Resistansi antibiotika telah menjadi masalah di Indonesia dengan merujuk pada
Pedoman Pengendalian Resistensi Antibiotika (PPRA) yang melibatkan 20 rumah sakit
pendidikan. Permenkes no. 2406/Menkes/PER.XII/2011 tentang Pedoman Umum
Penggunaan Antibiotik dan beberapa hasil penelitian telah dilakukan antara lain
Antimicrobial Resistance in: Indonesia Prevalence and Prevention (AMRIN) menyatakan
bahwa Indonesia memiliki resistensi terhadap mikroba. Akibat dari resistensi antibiotika
yaitu pengobatan pasien menjadi gagal atau tidak sembuh, biaya jadi meningkat karena LOS
(long of stay) lebih lama dan jenis antibiotika beragam serta keberhasilan program kesehaan
masyarakat dapat terganggu.
Badan Eksekutif WHO telah merekomendasikan untuk memasukkan resistensi
antibiotika ke resolusi EB134.R13 pada World Health Assembly 2014 bulan Mei lalu, dengan
penyusunan Rencana Aksi Global untuk Resistensi Antibiotika.

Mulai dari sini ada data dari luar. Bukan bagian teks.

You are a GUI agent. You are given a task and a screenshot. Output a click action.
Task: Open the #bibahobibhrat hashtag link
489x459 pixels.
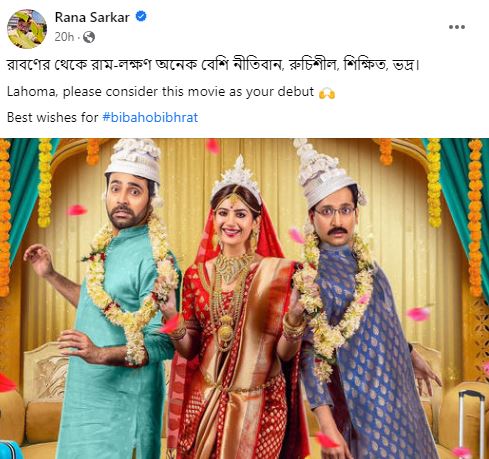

World Health Day 2011
mengusung tema Antimicrobial Resistance (AMR). Hal ini kemudian dilanjutkan oleh
penandatanganan “Jaipur Declaration on Antimicrobial Resistance 2011” oleh Menteri-
menteri Kesehatan dari negara-negara anggota WHO Regional Asia Tenggara. Dimana pada
Deklarasi Jaipur tersebut ditekankan pentingnya pemerintah menempatkan prioritas utama
untuk mempertahankan efikasi antibiotik dan menghindari resistensi antimikroba.
Mengatasinya dengan melakukan rencana aksi yang melibatkan multisektor
Untuk mendukung kegiatan PPRA di rumah sakit perlu kesiapan infrastruktur rumah
sakit melalui kebijakan pimpinan rumah sakit yang mendukung penggunaan antibiotic secara
bijak (prudent use of antibiotics), pelaksanaan pengendalian infeksi secara optimal, pelayanan
mikrobiologi klinik dari pelayanan farmasi klinik seara professional. Hal ini sesuai dengan
hasil rekomendasi Lokakarya Nasional Kedua ‘Staregy to Combat the Emergence and Spread
of Antimikrobial Resistant Bacteria in Indonesia’ di Jakarta tanggal 6-7 Desember 2006
bahwa setiap rumah sakit diharapkan segera menerapkan PPRA.